It was not yet clear how the Supreme Council of the Armed Forces (Scaf), the group of generals in charge of the country since Mubarak stepped down last year, would choose to implement the constitutional court's decision to invalidate some of the elections results.
Scaf is the acting executive branch of the country and it is left to them to decide whether to redo one third of the elections or hold new voting for the entire parliament. The SCC said in its ruling, that "the make-up of the entire chamber is illegal and, consequently, it does not legally stand", according to the state news agency.
"If you take these decisions coming right before the elections, the surge in support for Shafiq and the resurrection of state media that seems to be following the old patterns of scaremongering, it will look to many people like a counter-revolution," said Nathan Brown, a professor at Georgetown University and expert on Egyptian constitutional law.
The possibility of the complete dissolution of parliament has upended the Egyptian democratic transition and pushed the country on a new, uncertain path. It also threatened the dominance of Islamist political groups that had become increasingly powerful after their success in parliamentary elections.
The Muslim Brotherhood's Freedom and Justice Party won nearly 50 per cent of the seats, while the more conservative, Salafist Al Nour Party won about 25 per cent in elections that started in November and continued through February.
The SCC ruled that an amendment by Scaf before the elections last year violated principles of equal opportunity. Under pressure from a wide range of political groups, Scaf had allowed political party members to run for seats allocated for independents. The Freedom and Justice and Al Nour parties won 84 per cent of the independent seats.
Adding to the conspiratorial sentiments across Egypt was the implementation of a new law on Wednesday that re-established wide powers for the military and intelligence agencies to arrest citizens.
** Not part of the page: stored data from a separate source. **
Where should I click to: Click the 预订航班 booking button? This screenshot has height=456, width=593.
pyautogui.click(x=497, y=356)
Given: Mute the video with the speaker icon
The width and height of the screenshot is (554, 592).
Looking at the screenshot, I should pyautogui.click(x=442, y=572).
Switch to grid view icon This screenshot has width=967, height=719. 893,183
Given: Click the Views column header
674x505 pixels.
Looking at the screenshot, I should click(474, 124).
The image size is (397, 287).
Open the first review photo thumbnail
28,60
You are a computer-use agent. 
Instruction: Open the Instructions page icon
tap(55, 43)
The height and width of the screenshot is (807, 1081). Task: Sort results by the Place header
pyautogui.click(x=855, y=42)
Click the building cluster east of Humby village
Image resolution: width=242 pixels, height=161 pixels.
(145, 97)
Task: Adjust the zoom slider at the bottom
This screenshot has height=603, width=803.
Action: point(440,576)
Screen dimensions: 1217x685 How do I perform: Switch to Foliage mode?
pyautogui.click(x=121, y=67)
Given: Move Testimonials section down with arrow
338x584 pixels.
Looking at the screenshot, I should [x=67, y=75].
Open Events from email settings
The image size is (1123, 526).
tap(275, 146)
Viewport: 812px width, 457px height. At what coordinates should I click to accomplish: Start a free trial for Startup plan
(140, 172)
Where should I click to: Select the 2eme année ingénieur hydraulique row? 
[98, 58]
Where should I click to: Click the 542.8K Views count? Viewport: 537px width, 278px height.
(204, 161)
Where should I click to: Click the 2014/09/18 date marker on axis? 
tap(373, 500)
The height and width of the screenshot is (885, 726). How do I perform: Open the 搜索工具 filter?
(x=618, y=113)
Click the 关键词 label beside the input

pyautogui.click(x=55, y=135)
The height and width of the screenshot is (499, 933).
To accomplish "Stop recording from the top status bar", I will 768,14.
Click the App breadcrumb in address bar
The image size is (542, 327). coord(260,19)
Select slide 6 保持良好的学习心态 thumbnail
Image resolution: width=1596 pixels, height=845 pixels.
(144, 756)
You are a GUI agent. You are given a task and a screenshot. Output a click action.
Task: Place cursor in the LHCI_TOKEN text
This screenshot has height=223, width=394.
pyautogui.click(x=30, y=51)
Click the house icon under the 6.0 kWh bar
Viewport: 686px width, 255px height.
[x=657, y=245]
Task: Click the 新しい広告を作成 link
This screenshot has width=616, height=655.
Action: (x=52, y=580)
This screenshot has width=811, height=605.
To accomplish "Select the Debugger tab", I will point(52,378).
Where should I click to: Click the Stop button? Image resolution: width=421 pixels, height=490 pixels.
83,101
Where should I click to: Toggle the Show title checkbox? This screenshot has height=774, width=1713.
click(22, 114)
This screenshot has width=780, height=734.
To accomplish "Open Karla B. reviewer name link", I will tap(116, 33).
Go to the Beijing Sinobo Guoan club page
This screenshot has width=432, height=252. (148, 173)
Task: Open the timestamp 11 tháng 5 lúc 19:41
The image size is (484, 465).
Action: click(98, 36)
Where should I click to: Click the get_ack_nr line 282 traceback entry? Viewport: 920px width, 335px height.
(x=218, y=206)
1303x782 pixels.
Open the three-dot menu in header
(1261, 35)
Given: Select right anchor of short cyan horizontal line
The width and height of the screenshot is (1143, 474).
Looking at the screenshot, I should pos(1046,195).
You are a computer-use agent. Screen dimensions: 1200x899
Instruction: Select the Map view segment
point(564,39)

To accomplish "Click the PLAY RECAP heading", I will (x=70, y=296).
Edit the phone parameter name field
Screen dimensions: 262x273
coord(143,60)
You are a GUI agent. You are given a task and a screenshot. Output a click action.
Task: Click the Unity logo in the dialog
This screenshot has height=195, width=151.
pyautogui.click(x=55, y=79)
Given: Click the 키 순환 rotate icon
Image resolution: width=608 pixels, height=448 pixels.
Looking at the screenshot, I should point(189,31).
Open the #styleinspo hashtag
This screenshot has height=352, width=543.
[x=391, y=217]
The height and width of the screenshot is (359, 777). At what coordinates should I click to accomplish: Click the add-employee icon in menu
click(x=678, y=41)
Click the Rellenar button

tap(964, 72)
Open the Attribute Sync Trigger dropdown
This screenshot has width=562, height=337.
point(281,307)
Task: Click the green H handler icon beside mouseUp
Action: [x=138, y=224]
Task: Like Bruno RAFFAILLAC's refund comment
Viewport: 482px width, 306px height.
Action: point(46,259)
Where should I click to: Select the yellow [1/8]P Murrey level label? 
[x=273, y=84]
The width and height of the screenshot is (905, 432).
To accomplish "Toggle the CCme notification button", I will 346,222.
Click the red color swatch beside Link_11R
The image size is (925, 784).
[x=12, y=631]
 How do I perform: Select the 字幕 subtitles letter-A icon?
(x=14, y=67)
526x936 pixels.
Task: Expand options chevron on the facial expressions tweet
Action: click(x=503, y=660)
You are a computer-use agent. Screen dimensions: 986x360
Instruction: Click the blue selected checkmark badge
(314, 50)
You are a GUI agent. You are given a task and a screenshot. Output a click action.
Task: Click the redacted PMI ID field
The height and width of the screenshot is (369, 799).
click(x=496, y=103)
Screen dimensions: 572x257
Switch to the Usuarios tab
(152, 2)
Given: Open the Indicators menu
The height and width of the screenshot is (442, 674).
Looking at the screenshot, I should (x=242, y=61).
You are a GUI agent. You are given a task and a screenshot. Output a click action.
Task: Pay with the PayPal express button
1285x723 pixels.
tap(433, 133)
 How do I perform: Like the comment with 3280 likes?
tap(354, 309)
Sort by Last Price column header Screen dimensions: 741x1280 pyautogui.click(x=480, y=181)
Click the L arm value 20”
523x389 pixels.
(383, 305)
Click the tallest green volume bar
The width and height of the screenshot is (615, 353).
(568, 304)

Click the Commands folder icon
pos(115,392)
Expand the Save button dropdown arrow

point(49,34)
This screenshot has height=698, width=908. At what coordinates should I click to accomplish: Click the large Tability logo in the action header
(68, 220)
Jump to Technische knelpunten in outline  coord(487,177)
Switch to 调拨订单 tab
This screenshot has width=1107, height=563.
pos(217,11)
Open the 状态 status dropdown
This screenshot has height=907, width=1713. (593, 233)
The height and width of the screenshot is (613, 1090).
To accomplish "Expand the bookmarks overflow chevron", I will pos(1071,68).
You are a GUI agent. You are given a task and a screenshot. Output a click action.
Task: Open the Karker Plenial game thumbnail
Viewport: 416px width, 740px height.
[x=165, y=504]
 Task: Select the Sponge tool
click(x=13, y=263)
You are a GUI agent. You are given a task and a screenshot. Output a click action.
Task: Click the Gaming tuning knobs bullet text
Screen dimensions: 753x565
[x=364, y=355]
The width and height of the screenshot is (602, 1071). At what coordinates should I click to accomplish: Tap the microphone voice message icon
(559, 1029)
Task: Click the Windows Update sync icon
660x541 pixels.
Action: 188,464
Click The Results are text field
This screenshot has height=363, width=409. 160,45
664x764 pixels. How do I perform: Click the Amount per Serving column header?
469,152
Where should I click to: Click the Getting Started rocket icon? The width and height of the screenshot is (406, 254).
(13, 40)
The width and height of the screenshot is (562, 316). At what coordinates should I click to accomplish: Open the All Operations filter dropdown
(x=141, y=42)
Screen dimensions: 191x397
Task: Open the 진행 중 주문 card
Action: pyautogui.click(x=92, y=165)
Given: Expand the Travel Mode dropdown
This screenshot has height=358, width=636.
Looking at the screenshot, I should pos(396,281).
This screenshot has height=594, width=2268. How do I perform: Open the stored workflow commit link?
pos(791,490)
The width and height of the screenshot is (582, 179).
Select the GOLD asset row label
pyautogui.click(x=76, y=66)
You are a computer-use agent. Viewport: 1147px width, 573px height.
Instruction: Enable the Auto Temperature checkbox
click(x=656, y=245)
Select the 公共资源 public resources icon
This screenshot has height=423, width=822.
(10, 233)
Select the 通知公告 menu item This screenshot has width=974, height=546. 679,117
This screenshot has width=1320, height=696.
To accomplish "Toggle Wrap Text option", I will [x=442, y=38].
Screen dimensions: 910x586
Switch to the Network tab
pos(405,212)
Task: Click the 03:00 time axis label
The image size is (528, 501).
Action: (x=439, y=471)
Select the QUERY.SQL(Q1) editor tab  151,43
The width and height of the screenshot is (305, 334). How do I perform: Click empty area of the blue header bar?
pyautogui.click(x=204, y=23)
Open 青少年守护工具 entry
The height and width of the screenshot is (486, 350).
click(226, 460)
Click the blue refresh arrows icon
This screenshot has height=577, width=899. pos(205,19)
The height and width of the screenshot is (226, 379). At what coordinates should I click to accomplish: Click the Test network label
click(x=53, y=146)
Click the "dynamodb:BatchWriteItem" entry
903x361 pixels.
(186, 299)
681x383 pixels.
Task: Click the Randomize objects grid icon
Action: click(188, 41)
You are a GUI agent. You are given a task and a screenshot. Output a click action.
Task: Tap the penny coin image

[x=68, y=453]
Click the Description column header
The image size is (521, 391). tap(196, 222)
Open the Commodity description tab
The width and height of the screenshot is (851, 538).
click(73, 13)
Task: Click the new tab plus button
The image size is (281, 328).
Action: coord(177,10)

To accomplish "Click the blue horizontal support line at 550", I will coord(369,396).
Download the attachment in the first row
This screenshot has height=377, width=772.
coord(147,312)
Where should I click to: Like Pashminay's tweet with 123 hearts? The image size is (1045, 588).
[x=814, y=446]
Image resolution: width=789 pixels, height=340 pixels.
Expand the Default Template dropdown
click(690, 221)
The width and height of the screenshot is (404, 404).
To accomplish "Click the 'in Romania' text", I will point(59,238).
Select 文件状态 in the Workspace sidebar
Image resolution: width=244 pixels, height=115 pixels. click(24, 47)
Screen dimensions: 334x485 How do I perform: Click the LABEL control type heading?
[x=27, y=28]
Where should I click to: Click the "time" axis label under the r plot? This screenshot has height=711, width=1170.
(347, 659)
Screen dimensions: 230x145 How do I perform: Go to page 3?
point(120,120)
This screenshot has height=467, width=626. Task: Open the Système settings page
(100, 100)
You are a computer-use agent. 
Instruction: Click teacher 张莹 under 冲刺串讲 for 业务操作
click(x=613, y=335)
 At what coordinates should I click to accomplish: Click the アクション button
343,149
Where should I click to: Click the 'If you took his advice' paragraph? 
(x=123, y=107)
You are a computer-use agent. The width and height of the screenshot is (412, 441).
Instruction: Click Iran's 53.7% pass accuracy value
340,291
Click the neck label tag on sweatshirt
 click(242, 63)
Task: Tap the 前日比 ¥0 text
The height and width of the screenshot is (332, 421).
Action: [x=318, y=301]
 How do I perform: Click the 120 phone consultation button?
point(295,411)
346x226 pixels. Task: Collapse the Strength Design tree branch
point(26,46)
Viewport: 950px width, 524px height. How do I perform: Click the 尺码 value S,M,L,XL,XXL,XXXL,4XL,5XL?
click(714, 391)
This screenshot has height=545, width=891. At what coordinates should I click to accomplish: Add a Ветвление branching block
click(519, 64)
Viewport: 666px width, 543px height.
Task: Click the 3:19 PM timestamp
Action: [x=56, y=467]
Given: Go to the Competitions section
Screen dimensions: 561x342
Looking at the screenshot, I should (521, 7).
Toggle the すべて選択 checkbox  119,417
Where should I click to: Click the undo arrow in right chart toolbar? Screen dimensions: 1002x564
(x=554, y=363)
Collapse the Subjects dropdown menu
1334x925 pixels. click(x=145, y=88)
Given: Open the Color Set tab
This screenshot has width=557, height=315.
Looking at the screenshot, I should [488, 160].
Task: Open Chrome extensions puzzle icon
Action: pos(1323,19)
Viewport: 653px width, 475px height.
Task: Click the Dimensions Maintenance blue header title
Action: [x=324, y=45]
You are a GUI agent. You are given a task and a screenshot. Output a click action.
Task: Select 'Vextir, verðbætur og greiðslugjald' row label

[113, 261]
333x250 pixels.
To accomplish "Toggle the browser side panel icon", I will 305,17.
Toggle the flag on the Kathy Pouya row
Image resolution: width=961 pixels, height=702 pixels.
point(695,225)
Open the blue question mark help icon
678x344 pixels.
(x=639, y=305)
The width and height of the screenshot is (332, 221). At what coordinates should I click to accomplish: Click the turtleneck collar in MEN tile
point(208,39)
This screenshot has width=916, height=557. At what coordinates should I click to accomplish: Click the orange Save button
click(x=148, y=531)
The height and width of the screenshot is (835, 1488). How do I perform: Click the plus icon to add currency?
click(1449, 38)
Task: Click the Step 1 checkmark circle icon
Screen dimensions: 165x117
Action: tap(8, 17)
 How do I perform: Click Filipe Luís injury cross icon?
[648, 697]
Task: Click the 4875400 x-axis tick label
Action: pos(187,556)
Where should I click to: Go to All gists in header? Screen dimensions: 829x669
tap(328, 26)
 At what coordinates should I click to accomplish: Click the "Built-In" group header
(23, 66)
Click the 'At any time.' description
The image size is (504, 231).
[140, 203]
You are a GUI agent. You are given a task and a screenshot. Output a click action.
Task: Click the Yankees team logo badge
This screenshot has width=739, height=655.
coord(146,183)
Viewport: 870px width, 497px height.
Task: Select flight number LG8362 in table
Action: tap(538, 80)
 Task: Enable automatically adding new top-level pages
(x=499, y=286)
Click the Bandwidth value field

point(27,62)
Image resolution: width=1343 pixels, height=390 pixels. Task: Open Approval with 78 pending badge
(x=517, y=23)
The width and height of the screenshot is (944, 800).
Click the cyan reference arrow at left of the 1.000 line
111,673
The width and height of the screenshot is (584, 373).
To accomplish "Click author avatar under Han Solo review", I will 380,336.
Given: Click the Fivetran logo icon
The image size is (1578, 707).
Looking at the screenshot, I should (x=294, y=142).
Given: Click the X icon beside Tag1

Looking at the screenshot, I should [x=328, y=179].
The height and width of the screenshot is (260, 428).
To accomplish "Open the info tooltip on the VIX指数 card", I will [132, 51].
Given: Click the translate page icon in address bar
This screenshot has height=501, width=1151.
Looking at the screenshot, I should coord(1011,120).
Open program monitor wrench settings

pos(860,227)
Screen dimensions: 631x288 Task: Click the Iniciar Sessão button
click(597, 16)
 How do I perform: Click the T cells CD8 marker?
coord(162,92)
The new law came just two weeks after the expiration of the reviled emergency law, which was used for nearly 30 years to arrest and detain citizens without due process.
Mazen Hassan, a professor at Cairo University studying Egypt's political transition, said that the practical consequence of redoing some or all of the parliamentary elections would be that more truly independent candidates would win seats.
"This would surely increase the fragmentation of the People's Assembly, preventing groups from having a working majority and they would have a harder time passing bills," he said.
It was also unclear how the ruling would affect the newly established constitutional commission that was set to begin rewriting Egypt's 1971 constitution. When the SCC dissolved parliament in 1987 and 1990, it also ruled that laws passed up to the court's ruling were legal and upheld.
Mohamed ElBaradei, the Nobel laureate who was a contender for the presidency before bowing out in January, called on the military to delay presidential elections and establish a presidential council to steer the country's transition back on track.
Addressing Scaf, he wrote: "I urge you to postpone the elections and consult all of us on how best to deliver our country to safety."